Methodists distinguish between human nature as it was created, and human nature as it exists now in its fallen state. Humans were created in the image of God, having reason and will. They filled a place in the order of creation that stretched from God and the angels on one end through humans down to lower organisms and inanimate objects at the other. As such, humans were in harmony with God and with creation, and in a position to mediate and distribute God's goodness through the rest of creation.
But human nature since the fall is very different. Humans are born in a disordered state, prideful and self-centered, unable to know clearly or to act properly. They do not possess enough free will to choose to turn to God or to resist sin, though they do possess enough free will to respond to God's offer of prevenient grace.
The purpose of existence for Methodists is to glorify God. This requires a complete re-orientation of human nature such that a person is no longer self-centered but God-centered. Because humans lack the free will to choose a non-sinful path, this re-orientation can occur only through the offer of God's grace. Methodists are distinguished from other Protestants such as Lutherans and Presbyterians because they believe that this grace is universally available.

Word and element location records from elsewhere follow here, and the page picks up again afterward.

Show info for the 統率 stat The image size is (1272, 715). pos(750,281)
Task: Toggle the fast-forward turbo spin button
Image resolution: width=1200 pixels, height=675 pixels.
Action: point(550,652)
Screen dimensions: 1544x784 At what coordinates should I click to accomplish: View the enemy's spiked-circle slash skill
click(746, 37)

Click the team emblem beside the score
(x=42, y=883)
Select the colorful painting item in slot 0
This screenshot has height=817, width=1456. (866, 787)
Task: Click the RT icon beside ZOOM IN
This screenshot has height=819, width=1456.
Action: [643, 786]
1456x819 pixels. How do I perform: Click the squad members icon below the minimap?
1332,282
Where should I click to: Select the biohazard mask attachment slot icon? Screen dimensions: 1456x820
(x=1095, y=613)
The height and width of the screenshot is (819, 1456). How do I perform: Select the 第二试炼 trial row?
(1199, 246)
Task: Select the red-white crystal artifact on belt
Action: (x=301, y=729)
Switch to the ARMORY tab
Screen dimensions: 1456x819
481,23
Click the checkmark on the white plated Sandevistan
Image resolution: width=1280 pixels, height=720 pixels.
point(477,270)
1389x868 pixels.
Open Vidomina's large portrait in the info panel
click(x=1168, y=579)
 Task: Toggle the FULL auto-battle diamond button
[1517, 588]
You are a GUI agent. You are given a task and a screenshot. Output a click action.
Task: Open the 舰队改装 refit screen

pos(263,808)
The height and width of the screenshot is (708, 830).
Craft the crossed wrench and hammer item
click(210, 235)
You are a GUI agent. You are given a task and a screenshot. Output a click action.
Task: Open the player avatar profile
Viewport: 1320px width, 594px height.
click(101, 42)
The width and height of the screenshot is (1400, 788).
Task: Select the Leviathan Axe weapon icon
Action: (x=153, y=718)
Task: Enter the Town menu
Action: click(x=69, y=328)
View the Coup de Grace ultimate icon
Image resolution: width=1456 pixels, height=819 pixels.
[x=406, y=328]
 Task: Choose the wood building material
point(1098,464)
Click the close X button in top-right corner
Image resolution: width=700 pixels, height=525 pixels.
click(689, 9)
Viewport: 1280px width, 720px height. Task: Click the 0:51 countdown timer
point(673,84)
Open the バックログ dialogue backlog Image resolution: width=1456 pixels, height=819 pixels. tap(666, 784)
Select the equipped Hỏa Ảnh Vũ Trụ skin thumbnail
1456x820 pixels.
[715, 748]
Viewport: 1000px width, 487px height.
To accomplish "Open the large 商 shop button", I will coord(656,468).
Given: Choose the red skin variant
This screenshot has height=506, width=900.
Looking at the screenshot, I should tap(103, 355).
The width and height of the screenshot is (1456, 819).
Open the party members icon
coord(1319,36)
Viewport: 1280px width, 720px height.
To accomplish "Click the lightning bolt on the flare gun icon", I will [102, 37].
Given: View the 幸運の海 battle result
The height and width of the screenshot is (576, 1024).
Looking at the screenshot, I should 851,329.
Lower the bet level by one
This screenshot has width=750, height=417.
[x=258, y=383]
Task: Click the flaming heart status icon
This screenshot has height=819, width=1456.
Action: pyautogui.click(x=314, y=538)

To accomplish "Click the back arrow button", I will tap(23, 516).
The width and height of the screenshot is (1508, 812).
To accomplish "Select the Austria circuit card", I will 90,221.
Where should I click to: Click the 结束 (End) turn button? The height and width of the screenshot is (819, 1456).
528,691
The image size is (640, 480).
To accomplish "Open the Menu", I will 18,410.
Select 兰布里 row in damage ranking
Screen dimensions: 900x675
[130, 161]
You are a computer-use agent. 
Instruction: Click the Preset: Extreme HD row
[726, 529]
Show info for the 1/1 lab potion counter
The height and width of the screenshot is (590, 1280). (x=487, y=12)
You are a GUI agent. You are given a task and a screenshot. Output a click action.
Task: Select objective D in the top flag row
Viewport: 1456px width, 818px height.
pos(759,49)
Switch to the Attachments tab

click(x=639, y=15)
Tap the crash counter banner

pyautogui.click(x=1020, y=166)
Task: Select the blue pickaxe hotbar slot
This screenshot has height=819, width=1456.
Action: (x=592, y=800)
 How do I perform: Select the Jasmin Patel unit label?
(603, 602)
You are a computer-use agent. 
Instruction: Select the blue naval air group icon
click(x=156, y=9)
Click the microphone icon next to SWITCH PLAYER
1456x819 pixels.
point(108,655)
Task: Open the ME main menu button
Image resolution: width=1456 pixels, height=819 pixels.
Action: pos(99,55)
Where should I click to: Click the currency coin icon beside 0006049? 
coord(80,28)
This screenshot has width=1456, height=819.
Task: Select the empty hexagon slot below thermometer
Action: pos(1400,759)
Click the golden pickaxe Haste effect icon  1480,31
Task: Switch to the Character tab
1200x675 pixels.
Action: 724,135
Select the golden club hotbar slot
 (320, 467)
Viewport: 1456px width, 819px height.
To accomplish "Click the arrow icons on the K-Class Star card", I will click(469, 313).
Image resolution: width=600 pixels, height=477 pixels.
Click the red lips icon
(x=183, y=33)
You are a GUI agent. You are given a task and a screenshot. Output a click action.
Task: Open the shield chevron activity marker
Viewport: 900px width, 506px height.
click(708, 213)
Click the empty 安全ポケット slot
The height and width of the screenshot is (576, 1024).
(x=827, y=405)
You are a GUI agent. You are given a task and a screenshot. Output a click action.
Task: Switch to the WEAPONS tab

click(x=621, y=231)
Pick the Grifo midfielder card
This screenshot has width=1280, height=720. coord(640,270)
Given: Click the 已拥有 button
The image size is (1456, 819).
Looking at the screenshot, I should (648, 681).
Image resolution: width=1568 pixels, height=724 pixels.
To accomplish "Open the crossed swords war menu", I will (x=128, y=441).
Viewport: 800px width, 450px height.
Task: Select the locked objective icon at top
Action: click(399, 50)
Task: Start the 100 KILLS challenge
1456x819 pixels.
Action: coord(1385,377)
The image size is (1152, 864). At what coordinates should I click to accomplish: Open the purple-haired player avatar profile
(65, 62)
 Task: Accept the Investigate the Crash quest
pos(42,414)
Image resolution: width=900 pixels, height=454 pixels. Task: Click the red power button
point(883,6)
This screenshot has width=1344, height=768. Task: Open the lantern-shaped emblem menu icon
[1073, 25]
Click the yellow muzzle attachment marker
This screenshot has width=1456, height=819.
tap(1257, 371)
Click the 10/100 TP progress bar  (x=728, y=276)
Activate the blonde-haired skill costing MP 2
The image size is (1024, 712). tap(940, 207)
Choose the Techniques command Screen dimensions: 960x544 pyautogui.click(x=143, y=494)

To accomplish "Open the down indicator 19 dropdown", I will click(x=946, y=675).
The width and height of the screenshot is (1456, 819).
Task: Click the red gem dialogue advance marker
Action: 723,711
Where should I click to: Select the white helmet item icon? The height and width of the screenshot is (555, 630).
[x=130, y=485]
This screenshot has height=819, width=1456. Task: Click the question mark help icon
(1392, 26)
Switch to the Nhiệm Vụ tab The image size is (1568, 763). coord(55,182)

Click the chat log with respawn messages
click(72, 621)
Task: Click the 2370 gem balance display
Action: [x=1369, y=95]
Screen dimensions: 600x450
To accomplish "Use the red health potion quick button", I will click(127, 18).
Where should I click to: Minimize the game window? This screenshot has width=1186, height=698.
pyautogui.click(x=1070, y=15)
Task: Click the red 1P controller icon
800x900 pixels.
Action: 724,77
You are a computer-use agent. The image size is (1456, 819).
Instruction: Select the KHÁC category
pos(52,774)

Since the holiness club at Oxford University led by Charles and John Wesley, Methodists have included a social aspect to this re-orientation of human nature. A Christian makes progress in the life of perfection (or, sanctification) by performing works of piety and works of mercy. Both are communal. Works of piety include Bible study, prayer, and receiving the sacraments. Works of mercy are acts of service performed for the good of others. Methodists have a long tradition of visiting prisoners, building hospitals and schools, etc.
Re-orientation makes possible the glorifying of God in this life. It also results in the reward in the next life of living in the direct presence of God and glorifying God perfectly for eternity. This also must be included as an aspect of the purpose of existence.
1. How did sin change human nature?
2. Why is grace necessary for redeeming human nature?
3. Explain the relationship between community and grace.